Basically, it’s a web service that helps you reliably process and move data between different AWS compute and storage services at specified intervals. In this case, we’re copying data from EC Two instances to S Three on a daily basis. And then on a weekly basis, we might analyze that data that’s accumulated using an EMR cluster. That’s just one example of how data pipeline might be used. Very simple concept. Let’s go into a little bit more depth about data pipeline and what it can do. So destinations that can be used by data pipeline include S Three like we talked about. It can also work with RDS, the relational database service, DynamoDB, Redshift and EMR.
So all of those things can be controlled by data pipeline. It manages all the task dependencies for you, and it will automatically retry things as necessary and notify you when something fails. It can also have pipelines that work across regions, and it also has features for precondition checks so you can make sure that the data that you’re trying to process is really ready before you try to do something with it. Here are some examples of precondition checks that you might be able to do with data pipeline. One is called DynamoDB. Data exists so that can check for the existence of data inside a DynamoDB table before you try to move it or process it somewhere else.
There’s also a DynamoDB table exists that can check for the existence of an entire table. For S Three, we have S Three key exist and S Three prefix exists which can both be used to test for the existence of either a specific path in S Three or a specific prefix, sort of a path that exists within S Three itself.
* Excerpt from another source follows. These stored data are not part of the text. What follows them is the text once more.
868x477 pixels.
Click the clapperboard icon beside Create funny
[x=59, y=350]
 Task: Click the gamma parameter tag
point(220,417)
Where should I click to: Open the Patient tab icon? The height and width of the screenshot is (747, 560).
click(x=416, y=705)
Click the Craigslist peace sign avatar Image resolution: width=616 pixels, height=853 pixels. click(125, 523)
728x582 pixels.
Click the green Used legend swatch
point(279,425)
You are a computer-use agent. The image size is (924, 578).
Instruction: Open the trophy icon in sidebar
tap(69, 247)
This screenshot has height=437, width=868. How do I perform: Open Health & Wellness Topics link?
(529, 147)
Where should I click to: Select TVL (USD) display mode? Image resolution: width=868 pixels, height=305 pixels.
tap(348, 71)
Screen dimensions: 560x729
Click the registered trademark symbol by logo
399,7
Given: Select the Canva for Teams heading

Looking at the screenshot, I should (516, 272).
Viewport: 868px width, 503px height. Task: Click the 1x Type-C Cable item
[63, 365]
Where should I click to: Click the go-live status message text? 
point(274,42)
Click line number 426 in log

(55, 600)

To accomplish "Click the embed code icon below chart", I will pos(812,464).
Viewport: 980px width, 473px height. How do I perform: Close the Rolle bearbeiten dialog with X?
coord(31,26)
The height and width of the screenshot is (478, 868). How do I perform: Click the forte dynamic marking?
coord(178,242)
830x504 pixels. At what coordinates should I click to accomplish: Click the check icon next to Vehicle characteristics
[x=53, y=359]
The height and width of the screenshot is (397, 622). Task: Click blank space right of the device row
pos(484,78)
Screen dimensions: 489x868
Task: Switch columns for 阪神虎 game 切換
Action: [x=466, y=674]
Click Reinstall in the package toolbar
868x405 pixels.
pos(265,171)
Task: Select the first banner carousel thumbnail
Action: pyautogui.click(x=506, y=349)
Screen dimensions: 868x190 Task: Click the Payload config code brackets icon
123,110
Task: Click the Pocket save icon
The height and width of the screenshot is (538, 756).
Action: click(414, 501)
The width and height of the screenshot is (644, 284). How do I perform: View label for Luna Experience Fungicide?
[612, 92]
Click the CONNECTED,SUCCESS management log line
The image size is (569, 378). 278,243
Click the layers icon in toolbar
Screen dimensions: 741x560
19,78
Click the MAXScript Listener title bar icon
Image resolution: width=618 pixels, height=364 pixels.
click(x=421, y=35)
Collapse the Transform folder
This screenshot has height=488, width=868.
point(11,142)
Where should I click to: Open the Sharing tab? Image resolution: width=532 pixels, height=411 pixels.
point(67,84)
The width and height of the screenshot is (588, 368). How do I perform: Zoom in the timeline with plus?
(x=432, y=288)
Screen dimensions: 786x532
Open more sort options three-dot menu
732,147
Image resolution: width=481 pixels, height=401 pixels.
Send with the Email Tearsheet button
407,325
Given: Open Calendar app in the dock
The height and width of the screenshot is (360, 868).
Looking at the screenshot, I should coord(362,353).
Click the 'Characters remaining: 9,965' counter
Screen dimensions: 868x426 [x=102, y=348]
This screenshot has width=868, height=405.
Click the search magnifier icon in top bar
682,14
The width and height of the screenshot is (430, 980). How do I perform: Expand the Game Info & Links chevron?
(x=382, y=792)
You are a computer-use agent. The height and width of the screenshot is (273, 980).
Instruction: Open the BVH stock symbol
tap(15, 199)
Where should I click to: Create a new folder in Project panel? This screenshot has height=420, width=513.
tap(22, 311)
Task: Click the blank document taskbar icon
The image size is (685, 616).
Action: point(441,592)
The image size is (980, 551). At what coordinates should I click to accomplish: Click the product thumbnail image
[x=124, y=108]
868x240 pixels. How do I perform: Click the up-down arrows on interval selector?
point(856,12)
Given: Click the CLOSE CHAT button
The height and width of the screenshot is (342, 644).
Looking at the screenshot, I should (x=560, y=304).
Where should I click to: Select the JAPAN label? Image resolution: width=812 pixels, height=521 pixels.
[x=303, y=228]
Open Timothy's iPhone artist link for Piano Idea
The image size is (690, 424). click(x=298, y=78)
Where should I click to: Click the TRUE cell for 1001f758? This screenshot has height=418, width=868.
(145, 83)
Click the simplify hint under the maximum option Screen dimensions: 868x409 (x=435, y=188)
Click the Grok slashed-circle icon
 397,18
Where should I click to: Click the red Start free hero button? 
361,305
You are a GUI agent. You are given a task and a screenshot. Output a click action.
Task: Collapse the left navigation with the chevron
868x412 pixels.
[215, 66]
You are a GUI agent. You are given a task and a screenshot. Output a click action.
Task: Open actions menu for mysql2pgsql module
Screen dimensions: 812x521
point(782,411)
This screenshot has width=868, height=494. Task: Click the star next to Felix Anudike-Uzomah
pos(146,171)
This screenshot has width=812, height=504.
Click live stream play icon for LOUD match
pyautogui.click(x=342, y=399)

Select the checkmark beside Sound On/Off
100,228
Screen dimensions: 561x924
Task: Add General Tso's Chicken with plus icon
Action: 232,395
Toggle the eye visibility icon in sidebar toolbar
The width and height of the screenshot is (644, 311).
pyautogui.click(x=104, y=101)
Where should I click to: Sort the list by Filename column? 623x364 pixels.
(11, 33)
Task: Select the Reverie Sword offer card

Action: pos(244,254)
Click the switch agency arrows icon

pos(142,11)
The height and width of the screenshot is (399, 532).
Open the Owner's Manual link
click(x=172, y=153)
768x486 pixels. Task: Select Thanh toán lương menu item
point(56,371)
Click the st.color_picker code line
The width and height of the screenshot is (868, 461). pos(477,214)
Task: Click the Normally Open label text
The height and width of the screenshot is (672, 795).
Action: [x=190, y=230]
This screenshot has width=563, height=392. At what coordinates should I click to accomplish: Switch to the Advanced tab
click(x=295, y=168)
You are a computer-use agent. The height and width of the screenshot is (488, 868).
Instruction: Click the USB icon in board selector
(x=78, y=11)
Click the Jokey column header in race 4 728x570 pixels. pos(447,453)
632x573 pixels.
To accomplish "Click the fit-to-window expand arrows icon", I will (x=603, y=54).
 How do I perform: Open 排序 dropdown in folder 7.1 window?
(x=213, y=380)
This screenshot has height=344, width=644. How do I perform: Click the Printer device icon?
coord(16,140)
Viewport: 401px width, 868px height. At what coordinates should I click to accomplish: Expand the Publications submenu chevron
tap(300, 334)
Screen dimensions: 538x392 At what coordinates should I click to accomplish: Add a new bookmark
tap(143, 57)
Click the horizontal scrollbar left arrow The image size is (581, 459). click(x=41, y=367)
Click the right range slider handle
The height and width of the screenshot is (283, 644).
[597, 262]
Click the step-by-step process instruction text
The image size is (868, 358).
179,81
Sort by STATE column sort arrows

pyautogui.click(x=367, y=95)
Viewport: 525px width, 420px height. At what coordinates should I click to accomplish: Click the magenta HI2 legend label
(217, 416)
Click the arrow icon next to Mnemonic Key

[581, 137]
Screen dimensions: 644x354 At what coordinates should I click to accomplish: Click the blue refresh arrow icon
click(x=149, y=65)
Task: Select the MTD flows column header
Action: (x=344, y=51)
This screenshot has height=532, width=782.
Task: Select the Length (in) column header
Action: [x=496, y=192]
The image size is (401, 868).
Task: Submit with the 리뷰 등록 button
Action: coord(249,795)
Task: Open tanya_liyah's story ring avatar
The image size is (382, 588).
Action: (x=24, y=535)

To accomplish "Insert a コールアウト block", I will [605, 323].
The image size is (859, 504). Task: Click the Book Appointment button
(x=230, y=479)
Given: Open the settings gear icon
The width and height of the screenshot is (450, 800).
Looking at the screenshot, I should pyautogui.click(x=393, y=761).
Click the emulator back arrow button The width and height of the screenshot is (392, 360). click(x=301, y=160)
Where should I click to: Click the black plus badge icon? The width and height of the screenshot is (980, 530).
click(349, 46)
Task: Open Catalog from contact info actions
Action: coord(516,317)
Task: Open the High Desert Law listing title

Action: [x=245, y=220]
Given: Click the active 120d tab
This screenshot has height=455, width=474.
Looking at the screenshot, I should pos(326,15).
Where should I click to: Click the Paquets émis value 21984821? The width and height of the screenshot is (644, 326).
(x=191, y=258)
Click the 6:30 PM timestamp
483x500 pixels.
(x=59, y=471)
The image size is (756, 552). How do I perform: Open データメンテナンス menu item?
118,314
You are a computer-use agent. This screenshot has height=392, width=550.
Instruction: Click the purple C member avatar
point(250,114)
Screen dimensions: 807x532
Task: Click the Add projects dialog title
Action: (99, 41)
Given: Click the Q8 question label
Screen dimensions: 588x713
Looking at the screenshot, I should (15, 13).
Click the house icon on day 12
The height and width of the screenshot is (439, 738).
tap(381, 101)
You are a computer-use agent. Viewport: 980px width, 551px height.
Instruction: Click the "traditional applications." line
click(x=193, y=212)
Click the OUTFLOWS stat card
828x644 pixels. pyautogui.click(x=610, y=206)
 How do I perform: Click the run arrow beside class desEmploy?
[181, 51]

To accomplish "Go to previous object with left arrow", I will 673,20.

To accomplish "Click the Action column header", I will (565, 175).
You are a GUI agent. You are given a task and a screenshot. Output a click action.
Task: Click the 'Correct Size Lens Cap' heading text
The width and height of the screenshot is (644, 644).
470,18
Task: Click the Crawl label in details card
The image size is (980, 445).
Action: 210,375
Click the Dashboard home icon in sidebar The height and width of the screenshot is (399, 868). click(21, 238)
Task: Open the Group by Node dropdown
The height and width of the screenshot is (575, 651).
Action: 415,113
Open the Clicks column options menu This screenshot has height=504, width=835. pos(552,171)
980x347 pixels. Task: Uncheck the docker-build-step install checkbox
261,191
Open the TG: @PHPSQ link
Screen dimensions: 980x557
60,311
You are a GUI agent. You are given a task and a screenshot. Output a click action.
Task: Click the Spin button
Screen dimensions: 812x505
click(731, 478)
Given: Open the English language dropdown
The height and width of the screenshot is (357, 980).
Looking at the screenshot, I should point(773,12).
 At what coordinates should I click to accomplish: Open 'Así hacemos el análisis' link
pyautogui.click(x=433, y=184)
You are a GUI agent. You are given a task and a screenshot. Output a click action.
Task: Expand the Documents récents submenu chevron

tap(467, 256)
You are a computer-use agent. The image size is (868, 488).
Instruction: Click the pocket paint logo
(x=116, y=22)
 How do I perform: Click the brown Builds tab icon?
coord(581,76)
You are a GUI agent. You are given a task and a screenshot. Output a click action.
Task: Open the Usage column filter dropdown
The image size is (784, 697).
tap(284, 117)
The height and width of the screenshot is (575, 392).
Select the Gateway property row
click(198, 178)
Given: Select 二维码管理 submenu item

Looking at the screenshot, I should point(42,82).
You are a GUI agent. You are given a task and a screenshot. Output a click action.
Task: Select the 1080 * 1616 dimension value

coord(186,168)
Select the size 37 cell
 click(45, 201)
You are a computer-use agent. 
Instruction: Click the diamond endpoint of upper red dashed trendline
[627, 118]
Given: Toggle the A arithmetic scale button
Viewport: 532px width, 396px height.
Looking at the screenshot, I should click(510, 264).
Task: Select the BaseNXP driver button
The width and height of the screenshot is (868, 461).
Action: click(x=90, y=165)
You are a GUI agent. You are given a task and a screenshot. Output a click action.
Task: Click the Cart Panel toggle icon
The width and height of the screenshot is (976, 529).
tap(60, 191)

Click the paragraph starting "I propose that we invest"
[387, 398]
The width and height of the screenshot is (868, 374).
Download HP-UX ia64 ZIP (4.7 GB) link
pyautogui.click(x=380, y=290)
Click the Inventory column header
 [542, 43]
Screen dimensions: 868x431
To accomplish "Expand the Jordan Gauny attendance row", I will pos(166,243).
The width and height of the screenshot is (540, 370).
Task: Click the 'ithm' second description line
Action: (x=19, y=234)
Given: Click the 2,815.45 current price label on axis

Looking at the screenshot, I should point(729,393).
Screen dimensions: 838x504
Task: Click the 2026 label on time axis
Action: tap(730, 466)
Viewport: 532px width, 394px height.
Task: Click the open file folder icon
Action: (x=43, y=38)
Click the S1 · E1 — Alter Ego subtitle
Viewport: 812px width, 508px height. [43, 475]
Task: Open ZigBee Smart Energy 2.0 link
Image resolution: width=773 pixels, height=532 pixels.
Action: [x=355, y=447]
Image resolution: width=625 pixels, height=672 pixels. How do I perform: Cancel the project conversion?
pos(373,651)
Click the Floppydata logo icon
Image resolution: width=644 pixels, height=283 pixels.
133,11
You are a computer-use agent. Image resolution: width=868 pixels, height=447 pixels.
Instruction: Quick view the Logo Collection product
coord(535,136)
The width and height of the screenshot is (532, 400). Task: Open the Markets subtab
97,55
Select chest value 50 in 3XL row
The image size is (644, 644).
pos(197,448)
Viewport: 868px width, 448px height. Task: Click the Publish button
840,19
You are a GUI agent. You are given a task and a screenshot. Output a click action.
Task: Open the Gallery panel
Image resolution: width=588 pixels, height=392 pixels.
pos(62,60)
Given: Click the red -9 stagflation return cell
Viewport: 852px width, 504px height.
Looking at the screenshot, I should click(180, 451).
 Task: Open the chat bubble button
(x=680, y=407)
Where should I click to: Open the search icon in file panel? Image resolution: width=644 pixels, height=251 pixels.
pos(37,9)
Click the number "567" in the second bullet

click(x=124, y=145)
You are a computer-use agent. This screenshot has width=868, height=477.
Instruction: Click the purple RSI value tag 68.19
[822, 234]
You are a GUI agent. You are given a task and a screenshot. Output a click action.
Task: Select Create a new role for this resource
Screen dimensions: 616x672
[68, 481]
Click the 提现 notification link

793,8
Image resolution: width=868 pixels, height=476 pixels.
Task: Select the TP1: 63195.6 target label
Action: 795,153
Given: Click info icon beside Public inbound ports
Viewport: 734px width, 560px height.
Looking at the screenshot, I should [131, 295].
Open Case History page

There’s also the shell command precondition and this runs an arbitrary script of your own on your resources and checks that the script succeeds. So with that precondition check you can pretty much do anything you want. You can write a script that checks for whatever you want to and your data pipeline won’t kick off until that precondition has been satisfied. You can also use on premises data which is kind of interesting for your data sources. You can data pipeline data sources which are residing on on premise machines. The way that works is you install a task runner on your on premise machines, kind of like the Kinesis agent that we installed for Kinesis and then AWS data pipeline will communicate with the task runner and manage the flow of data and schedules accordingly. Now, in order to ensure that your pipeline activities are highly available, you can optionally assign multiple task runners to pull for a given job as well. So, very highly reliable system, a lot of different ways you can use it, but at the end of the day it’s used for chaining things together on a schedule and doing so in a reliable manner.
There are several different activities that a data pipeline can do and an activity is an action that AWS data pipeline initiates on your behalf as part of a pipeline. Different types of activities include EMR, which allows you to run arbitrary Amazon EMR jobs. Remember, it’s possible to spin up an EMR instance and run a sequence of steps automatically and then automatically terminate the cluster when it’s done. So that’s the sort of thing that a data pipeline event or activity rather might kick off. There’s also a Hive activity which allows you to execute hive queries on a schedule. There’s also a Copy activity that can be used to copy data between Amazon S Three and JDBC data sources or to run a SQL query and copy its output into Amazon S Three.
You can also have SQL query activities which do exactly what they sound like, they run SQL queries. And there are also command line scripts that can be triggered by activities. That activity allows you to run arbitrary Linux shell commands or programs as part of your data pipeline. You can specify this as a custom activity or will be automatically added if you’re using any of the templates specified by AWS during the pipeline creation. So a lot of times it can automate the creation of these things for you. Now by default an activity will retry three times before entering a hard failure state. You can increase the number of automatic retries up to ten if you want to. After an activity exhaust its attempts, it will trigger any configured on failure alarm and it will not try to run again unless we map annually issue a rerun command via the command line interface or the API or the console button. So that’s data pipeline in a nutshell, very simple concept all you need to remember is what it does, how it’s used, and the systems that it can integrate with.
- AWS Step Functions
Let’s do a highlevel overview of AWS step functions, very similar to data pipelines and concept here. Basically, its purpose in life is to let you design workflows throughout AWS. So as you’re building a system to analyze your data and preprocess that data, step functions might be what connects all those steps together to create a larger system. It also lets you visualize these workflows very easily, as we’ll see shortly rates, these nice little graphs to show you the order that things actually execute within. And it also has an advanced error handling mechanism and a retry mechanism that lives outside of the code that you’re actually running within your AWS step function. So that’s a good utility for being able to manage portions of your workflow that don’t work.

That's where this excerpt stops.